Everybody’s motivations are unclear — unless of course the person that dragged you there clues you in.

And sadly you won’t have the benefit of a drink to take the edge off the awkwardness on display in “The Last Station.”

It’s not especially hard to follow, but “The Last Station” doesn’t depict its characters’ motives well.

Dive verdict: 2.5 of 5 stars

It’s true that Leo Tolstoy, the Russian author whose last days are the impetus for the movie, was a complex man, drawn strongly to both sensuality and spirituality.

These facets of his personality come out strongly in novels such as the famously lengthy “War and Peace.”

His sycophant, the mustachioed Vladimir Chertkov (Paul Giamatti) cajoles Tolstoy (Christopher Plummer) into serving as messiah to a religious order with quasi-socialistic underpinnings and an emphasis on abstinence.

It’s an ideal that is quickly contravened by a disoriented Valentin Bulgakov (James McAvoy) and his love interest, Kerry Condon’s saucy Masha, who both reside within a Tolstoyan commune near his estate.

Together they give the movie its R rating with a series of weirdly short and graphic sex scenes.

But the movie is dominated by Helen Mirren’s berserk performance of Tolstoy’s wife, Sofya.

This isn’t to say that Mirren doesn’t do a good job.
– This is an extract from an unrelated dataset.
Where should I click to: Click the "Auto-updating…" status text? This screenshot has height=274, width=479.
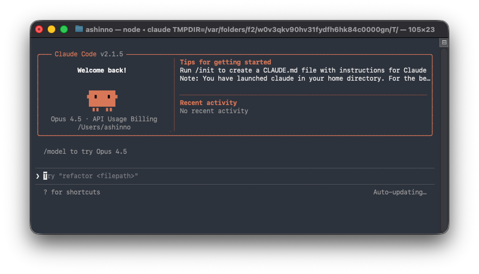click(x=399, y=192)
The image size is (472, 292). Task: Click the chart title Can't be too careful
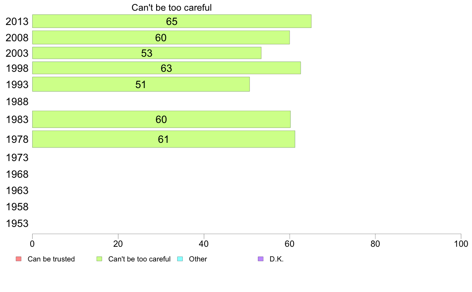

Mirren definitely earned her Oscar nomination for Best Actress.

“The Last Station” boasts beautiful acting, but devolves into an Anglicized British period piece with over-the-top melodrama punctuated with moments of humor that brings levity to this convoluted, existential mess.

It’s a well-shot film with generally terrific acting, but the performances are uneven and often unnecessary.

It’s filled with too many actors to follow, forcing an oversimplification of a dying genius’s final days.